Exercise directions — Reproduce word for word the records from the line containing "Identify the location" through the line containing "back-button: 返回 is", and leave the pictures out of your copy.
START Dataset records
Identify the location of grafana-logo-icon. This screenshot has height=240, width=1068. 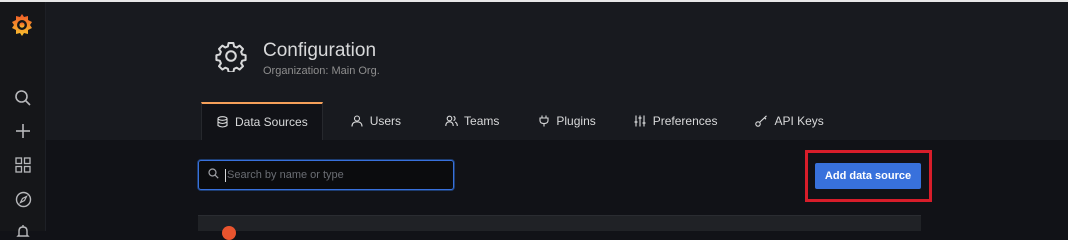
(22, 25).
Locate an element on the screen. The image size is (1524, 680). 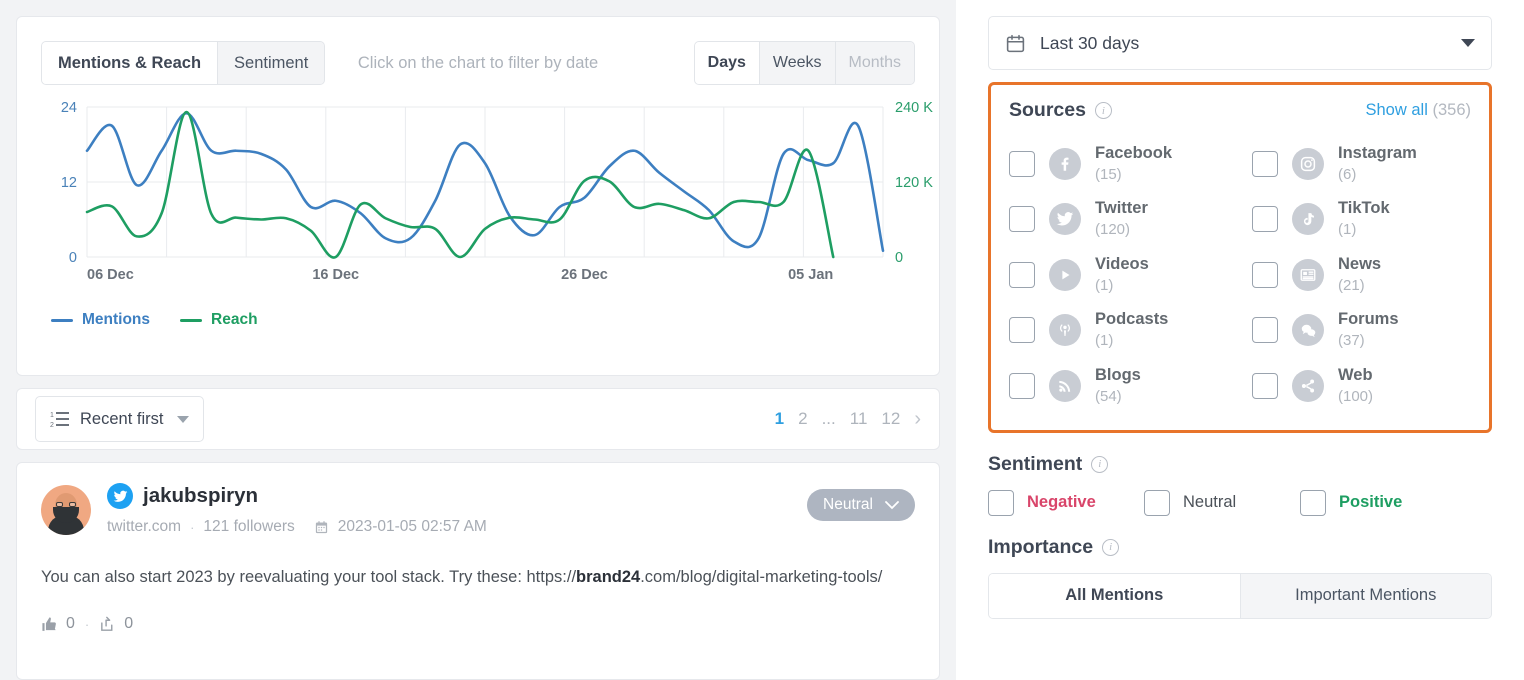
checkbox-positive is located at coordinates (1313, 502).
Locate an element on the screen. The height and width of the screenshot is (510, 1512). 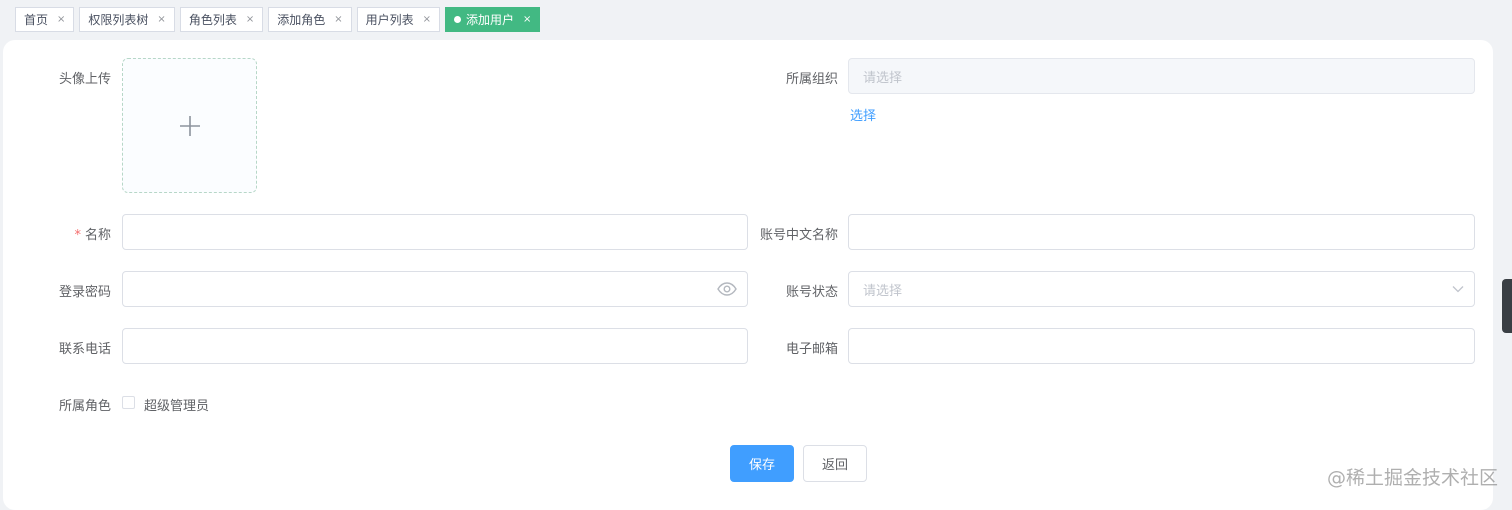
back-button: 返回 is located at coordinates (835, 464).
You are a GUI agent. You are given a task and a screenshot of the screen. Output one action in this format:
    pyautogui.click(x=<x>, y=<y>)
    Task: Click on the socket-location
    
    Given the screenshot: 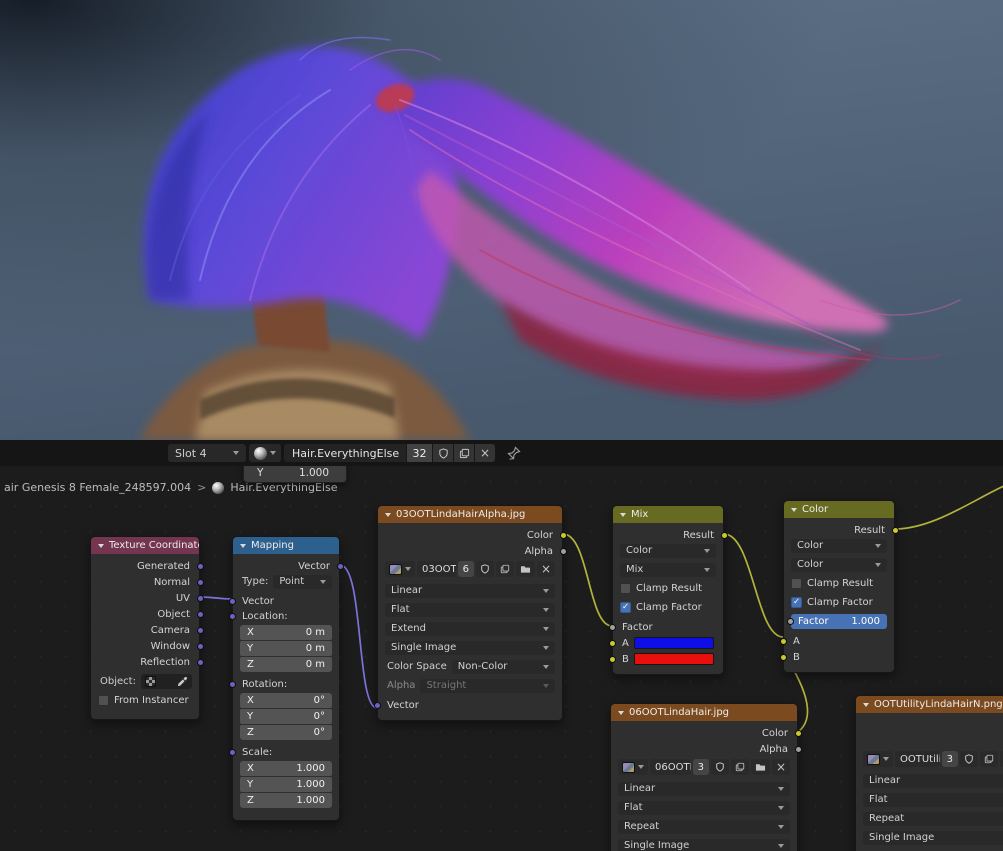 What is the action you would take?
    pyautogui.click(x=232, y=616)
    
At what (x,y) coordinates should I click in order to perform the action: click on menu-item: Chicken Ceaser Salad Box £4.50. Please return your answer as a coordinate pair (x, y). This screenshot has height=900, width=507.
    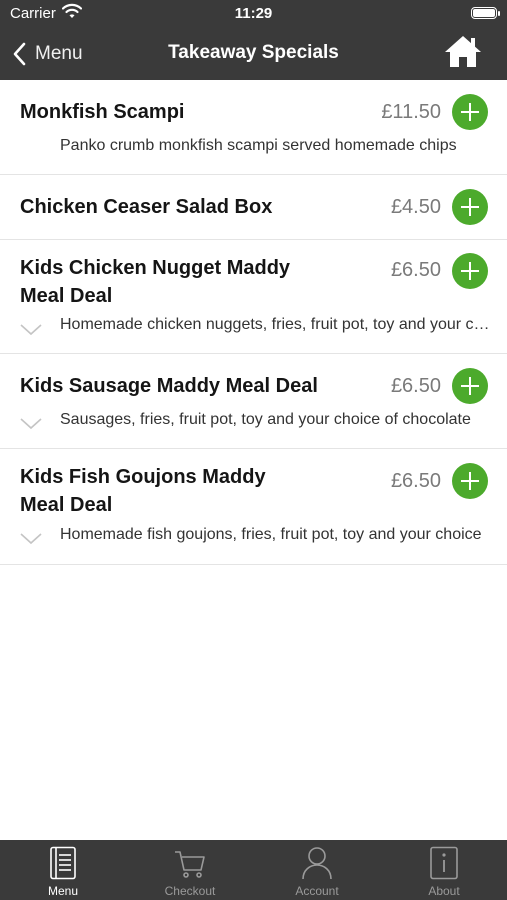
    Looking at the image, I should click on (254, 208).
END Dataset records
START Dataset records
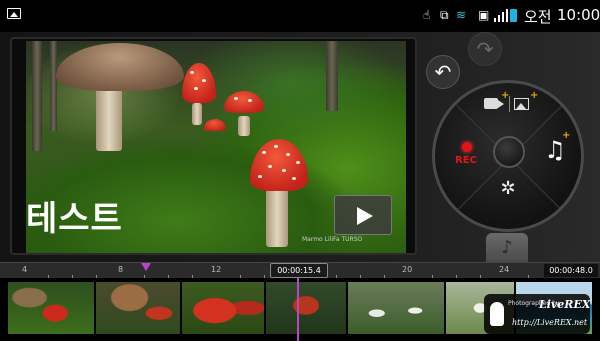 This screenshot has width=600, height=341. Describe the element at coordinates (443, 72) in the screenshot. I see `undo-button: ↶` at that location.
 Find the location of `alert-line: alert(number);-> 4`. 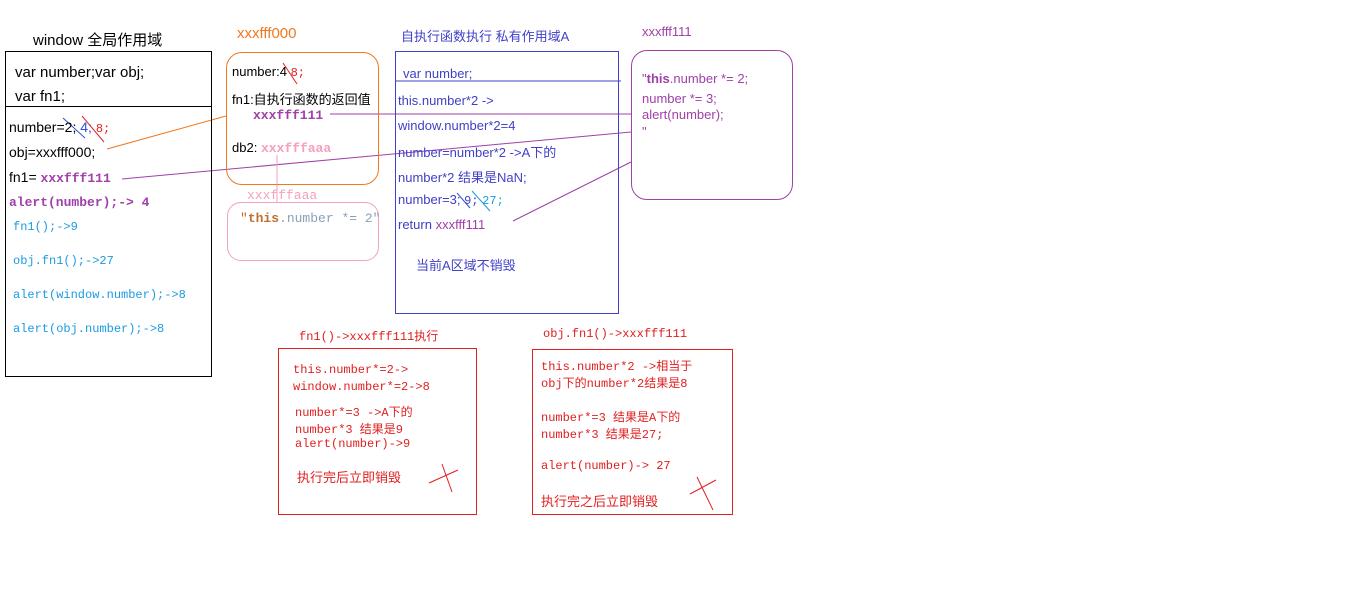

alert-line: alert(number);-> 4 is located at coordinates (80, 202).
END Dataset records
START Dataset records
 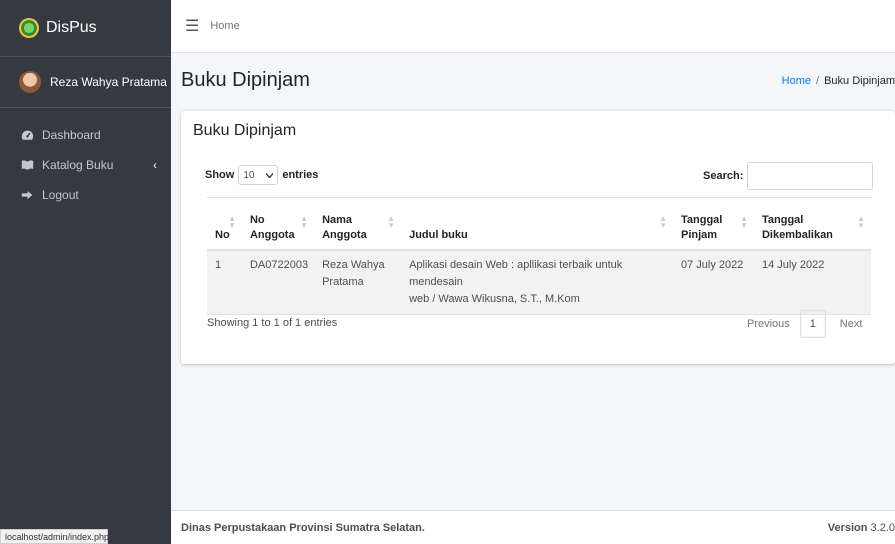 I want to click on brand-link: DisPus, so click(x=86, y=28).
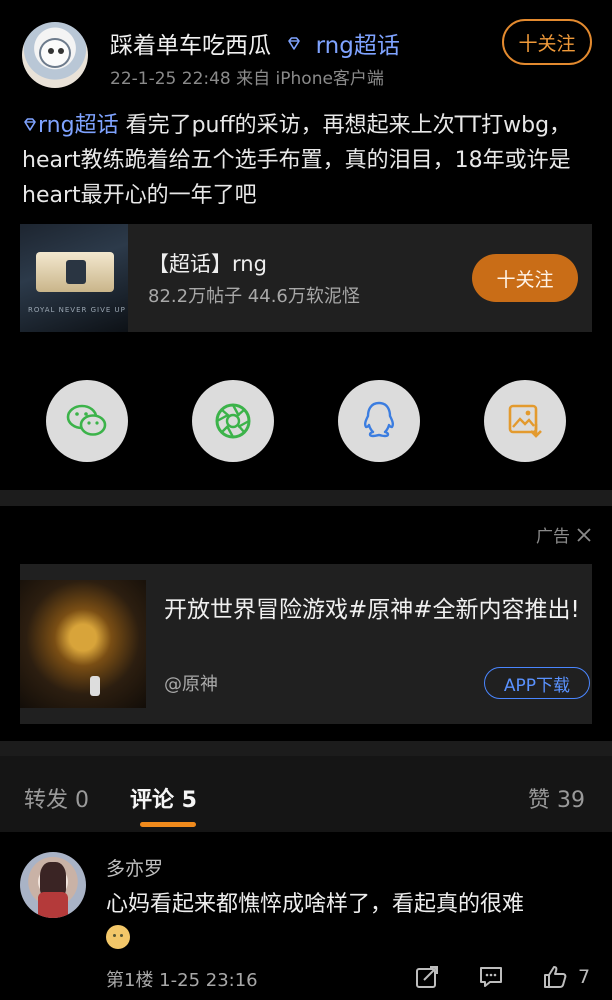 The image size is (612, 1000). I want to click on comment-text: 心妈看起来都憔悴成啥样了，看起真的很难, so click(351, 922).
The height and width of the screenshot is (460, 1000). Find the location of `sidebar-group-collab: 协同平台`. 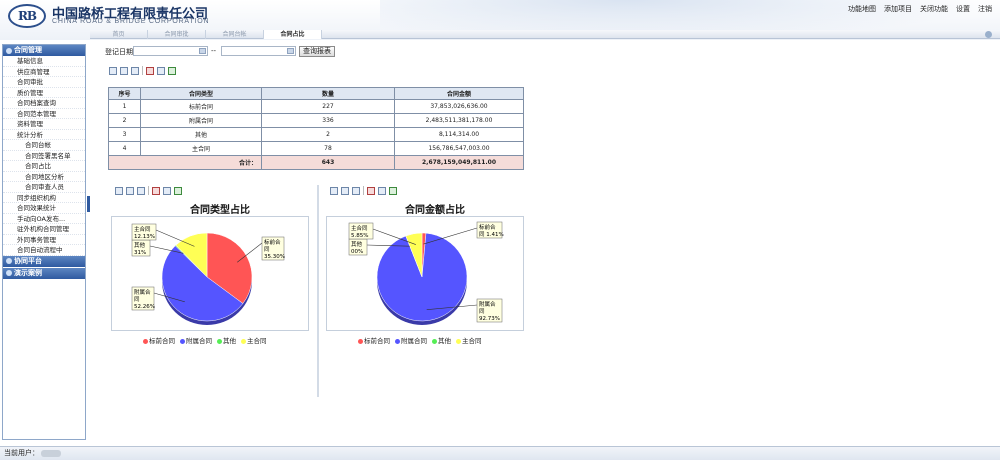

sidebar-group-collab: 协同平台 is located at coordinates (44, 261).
END Dataset records
Written response —
Identify the location of grafana-logo-icon. This screenshot has height=240, width=1068. 
(22, 25).
Locate an element on the screen. The image size is (1524, 680). 
checkbox-positive is located at coordinates (1313, 502).
Locate an element on the screen. The height and width of the screenshot is (510, 1512). 
back-button: 返回 is located at coordinates (835, 464).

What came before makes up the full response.